**Actions to take**:
a. Answer these questions using the article on the early Church:
(i) What word did Luke use to describe what happened to the Jerusalem church when persecution hit?
(ii) Which passage of Revelation describes the diverse crowd in heaven?
(iii) How does the article rank Antioch among the cities of the Roman world?
b. Repeat word for word the part of the article on the early Church starting at "Then, persecution hit." and ending at "that takes place.".

**Extract**:
++++++++++

Here are two things you can learn from the early Church to help you lead your church this fall.
I’ve been thinking about a few similarities between the early Church and what we’re experiencing right now.
In the first chapters of Acts, the church in Jerusalem was experiencing phenomenal growth.
The community was incredible.
People were selling their property and giving the money away to help the Church and the poor.
The Spirit was moving, and thousands became followers of Christ.
Then, persecution hit.
The word Luke used to describe what happened was “scattered.”
People fled their homes, their families, and their church communities.
While what we are experiencing with the COVID-19 pandemic and the restrictions we are attempting to operate under are different from persecution, there are similarities.
We can’t function how we used to function.
For many of our churches, it feels like the momentum we had is gone and we are all attempting to figure out the way forward.
I believe there are a few things we can draw from the story of the church in Antioch, recorded in Acts 11 and 13, to help us in this season.
Part of the story of the early Church is a significant pivot that takes place.
It’s the pivot from Jerusalem, Judaism, and the Jewish people, to Antioch, all religions, and all people.
The church in Antioch may have been the most important in all history.
If you read through the list of church leaders at the beginning of Acts 13, the church was incredibly diverse in terms of ethnicity and geographic origin.
The church at Antioch looked like the diverse crowd of people in heaven described in Revelation 7:9.
Also, the church at Antioch was responsible for sending Paul into the Roman world.
Within a generation, the message of Jesus spread throughout the entire Roman world.
God used this church both as a model for what the Church should look like and what it should do.
And, the spark for all of this seems to have been pain and pressure in Jerusalem.
The pressure we feel right now could be the impetus of incredible ministry effectiveness in the coming years.
So, let’s look closely and see how we can learn from what happened in the early stages of the church at Antioch.
When persecution struck Jerusalem, we’re told by Luke in a couple of different places, that the early followers spread the message of Jesus as they scattered.
In chapter 11 we’re told they even brought the Gospel to Greeks living in Antioch.
This was revolutionary.
The best I can figure, these early followers heard Peter’s description of his interaction with Cornelius, the Roman soldier, and combined with the commission that Jesus had given them to take the Gospel to the ends of the earth, they decided that the Gospel wasn’t just for Jewish people but for all people.
As they moved away from their homes, their families, and everything they knew, they made a deliberate decision to move toward the mission.
They made a missional decision to take the message of Jesus to Antioch—the third-largest city in the Roman world, and if I understand the city correctly, a melting pot of cultures, religions, and people.
As we move away from doing ministry the way we always have, and move toward the reality of a fall 2020 ministry launch amidst COVID-19, what should we do?
Let’s do what the first generation of Jesus followers did as they moved away from their “normal” of Jerusalem–let’s move toward the mission.

++++++++++

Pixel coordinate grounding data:
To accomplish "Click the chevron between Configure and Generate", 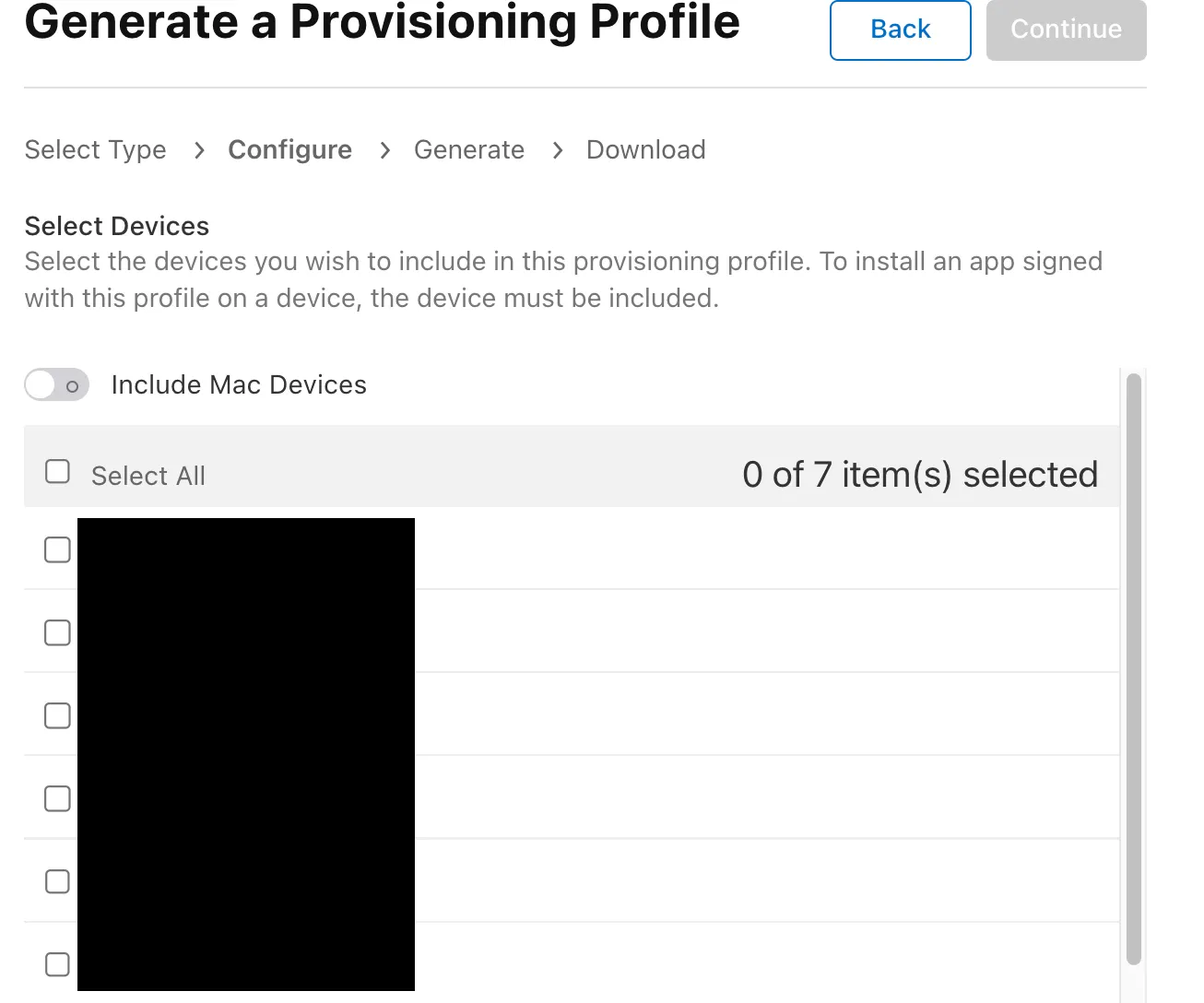I will [x=385, y=150].
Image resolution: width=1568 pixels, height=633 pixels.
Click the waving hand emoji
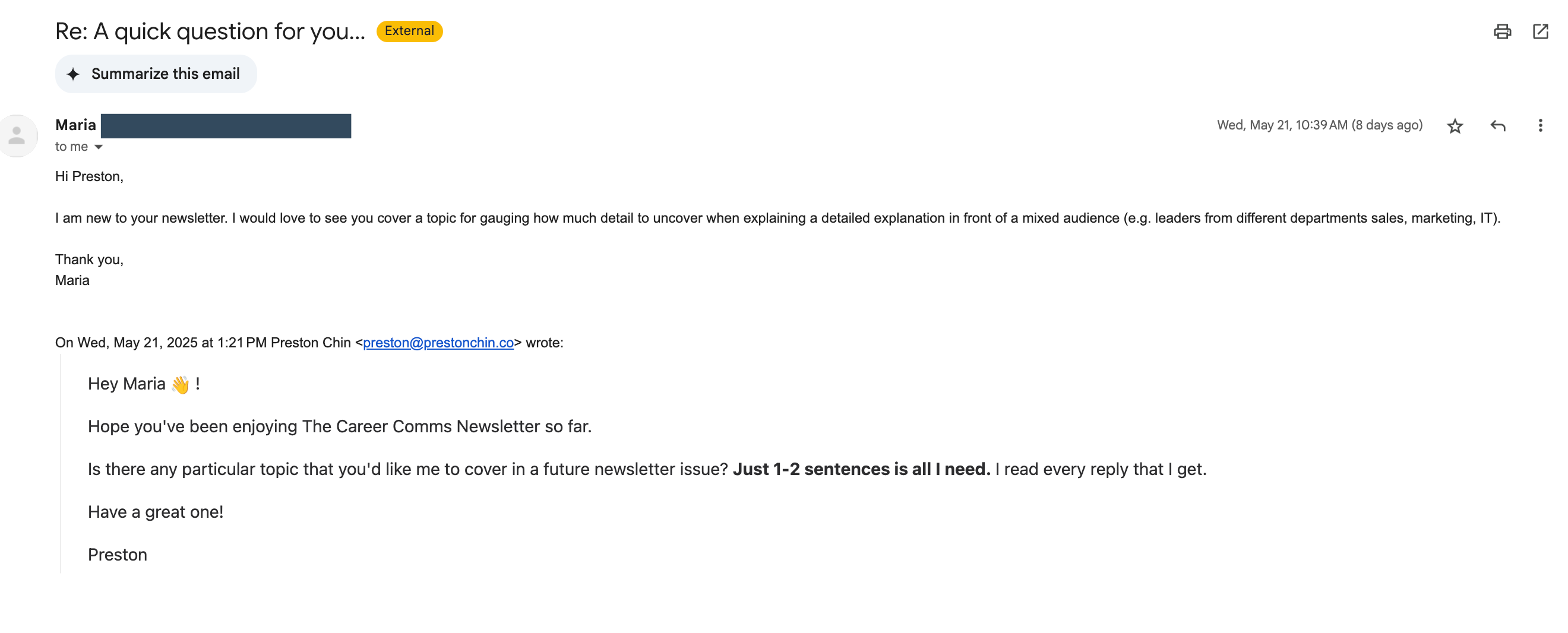(180, 385)
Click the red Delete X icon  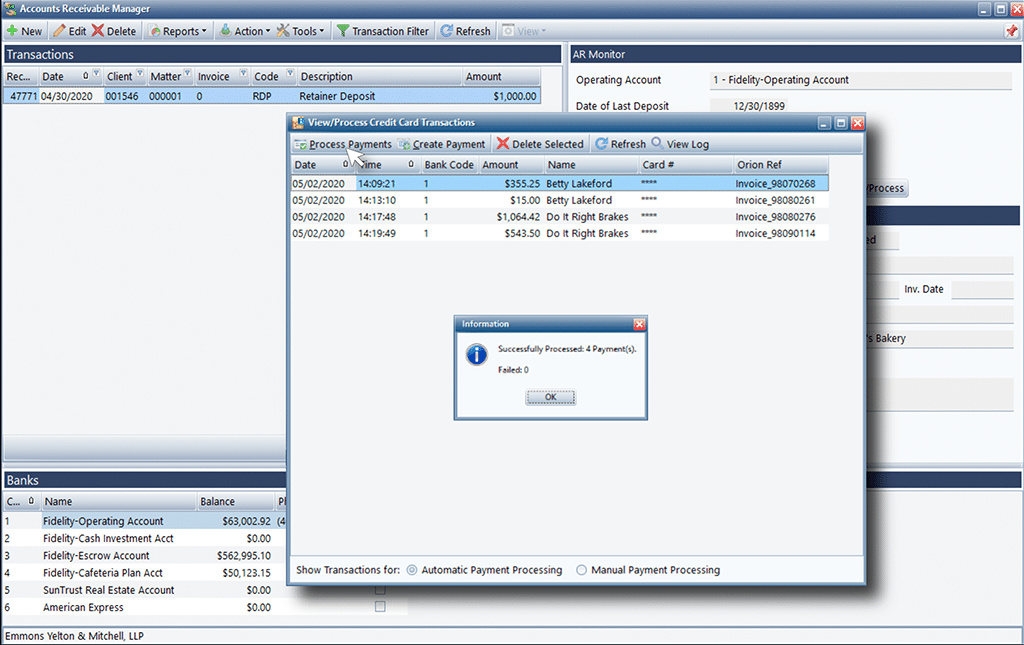[x=99, y=31]
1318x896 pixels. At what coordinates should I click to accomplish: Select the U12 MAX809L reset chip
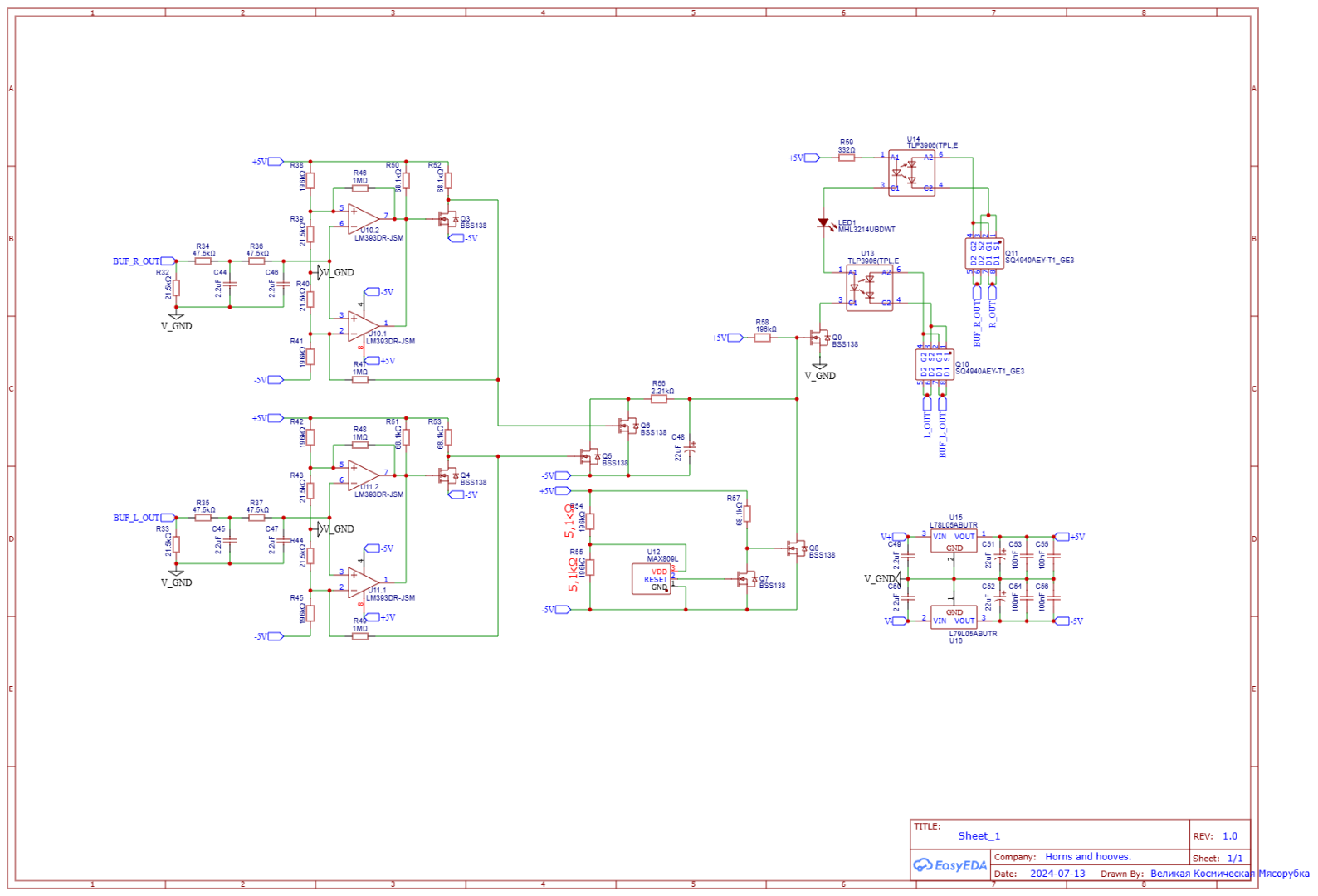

++++++++++

**Solution list**:
a.
(i) "Scattered."
(ii) Revelation 7:9.
(iii) It was the third-largest city in the Roman world.

b.
Then, persecution hit.
The word Luke used to describe what happened was “scattered.”
People fled their homes, their families, and their church communities.
While what we are experiencing with the COVID-19 pandemic and the restrictions we are attempting to operate under are different from persecution, there are similarities.
We can’t function how we used to function.
For many of our churches, it feels like the momentum we had is gone and we are all attempting to figure out the way forward.
I believe there are a few things we can draw from the story of the church in Antioch, recorded in Acts 11 and 13, to help us in this season.
Part of the story of the early Church is a significant pivot that takes place.